La cena acabo, como es preceptivo con el capítulo dulce, que llegó dispuesto a restablecer el entente bajo el nombre de "La Fábrica de Chocolate 2.0". Como reconozco abiertamente que soy un fan absoluto del chocolate en todas sus presentaciones, y matizo que cuanto más puro, mejor, este festín para los incondicionales del cacao es obligado pedirlo. El plato es un inteligente recorrido longitudinal que combina la melosidad de unas quenelles de chocolate con leche con la untuosidad de un helado de chocolate blanco. Las etéreas rocas de bizcocho de chocolate blanco aportaban ligereza, pero el protagonismo para mi paladar se lo llevaron las láminas de chocolate negro, cuyo amargor noble y pureza dictaban la calidad del pase. El elemento divertido lo ponían unos dados de bizcocho con sabor a coco y un sutil punto picante que actuaban de contrapunto. Una fiesta para el alma chocolatera.
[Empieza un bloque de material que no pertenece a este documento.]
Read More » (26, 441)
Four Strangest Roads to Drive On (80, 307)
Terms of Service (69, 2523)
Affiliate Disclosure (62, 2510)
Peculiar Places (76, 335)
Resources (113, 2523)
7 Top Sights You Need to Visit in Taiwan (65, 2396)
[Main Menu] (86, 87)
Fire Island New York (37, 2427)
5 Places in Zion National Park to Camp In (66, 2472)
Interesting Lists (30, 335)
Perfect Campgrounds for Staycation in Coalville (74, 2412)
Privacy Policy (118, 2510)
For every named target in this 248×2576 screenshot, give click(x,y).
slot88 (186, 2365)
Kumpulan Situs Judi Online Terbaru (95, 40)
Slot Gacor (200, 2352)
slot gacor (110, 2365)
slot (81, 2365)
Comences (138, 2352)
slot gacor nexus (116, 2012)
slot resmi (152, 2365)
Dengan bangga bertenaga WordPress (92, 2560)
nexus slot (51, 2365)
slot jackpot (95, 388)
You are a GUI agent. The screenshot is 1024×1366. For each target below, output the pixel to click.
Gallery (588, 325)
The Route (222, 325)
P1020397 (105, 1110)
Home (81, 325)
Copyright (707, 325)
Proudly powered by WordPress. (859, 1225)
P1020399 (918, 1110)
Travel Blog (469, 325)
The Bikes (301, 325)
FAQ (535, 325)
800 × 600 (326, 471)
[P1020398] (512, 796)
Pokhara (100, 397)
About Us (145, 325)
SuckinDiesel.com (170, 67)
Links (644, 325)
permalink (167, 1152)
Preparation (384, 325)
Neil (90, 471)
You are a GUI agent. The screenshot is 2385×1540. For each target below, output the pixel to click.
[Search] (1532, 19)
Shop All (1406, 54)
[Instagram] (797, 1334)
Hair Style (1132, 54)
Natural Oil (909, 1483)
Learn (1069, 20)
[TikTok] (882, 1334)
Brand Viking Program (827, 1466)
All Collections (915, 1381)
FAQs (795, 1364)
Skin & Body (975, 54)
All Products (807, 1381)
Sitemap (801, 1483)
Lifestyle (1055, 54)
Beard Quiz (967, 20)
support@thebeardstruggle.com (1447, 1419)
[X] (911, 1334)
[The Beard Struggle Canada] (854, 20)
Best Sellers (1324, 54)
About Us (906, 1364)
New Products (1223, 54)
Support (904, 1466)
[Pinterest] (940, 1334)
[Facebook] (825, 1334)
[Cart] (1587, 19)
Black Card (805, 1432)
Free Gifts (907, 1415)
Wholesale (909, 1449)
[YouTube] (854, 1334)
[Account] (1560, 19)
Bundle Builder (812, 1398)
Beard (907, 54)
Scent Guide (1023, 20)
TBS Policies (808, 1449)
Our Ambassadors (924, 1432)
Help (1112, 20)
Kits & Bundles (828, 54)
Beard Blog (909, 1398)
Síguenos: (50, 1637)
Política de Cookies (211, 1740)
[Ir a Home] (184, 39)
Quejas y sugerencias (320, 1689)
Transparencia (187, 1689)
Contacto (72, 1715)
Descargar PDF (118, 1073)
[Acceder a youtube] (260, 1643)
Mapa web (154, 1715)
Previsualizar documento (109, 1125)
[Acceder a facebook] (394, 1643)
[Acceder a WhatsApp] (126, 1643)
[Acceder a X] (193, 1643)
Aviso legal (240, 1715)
Para beber elegí Figuero Viñas Viejas 2021. La botella, con esa etiqueta texturizada y limpia que huye de barroquismos innecesarios, se planta en la mesa escoltada por un tapón de corcho natural impecable que ya delata el cuidado que la familia García Figuero pone en su joya de La Horra. Estamos ante un monovarietal de Tempranillo elaborado a partir de cepas de más de 60 años, criado durante 15 meses en barricas seleccionadas de roble francés y americano. En la copa despliega una capa intensa de un color rojo picota profundo, con ribetes amoratados que delatan su juventud y su excelente potencial de guarda. La nariz es compleja, de esas que exigen tiempo y paciencia, asoma una fruta negra madura espléndida, notas de regaliz negro y un fondo sutil de especias, cacao y madera noble magníficamente integrada. En boca es donde el vino muestra su verdadera categoría. Entra carnoso, denso y con unos taninos aterciopelados y golosos que envuelven el paladar con absoluta elegancia. Posee una acidez vertical y vibrante que estira el trago y aporta una frescura providencial, convirtiéndose junto con el carpaccio de costilla en el auténtico co-protagonista de una cena inolvidable.
La Fábrica de Ricardo Temiño sigue siendo uno de los faros indiscutibles de la cocina burgalesa contemporánea, merecedor de sus reconocimientos. Es un espacio donde el producto se mima y donde se alcanzan cumbres excelsas como ese carpaccio de costilla que ya forma parte de mi olimpo particular.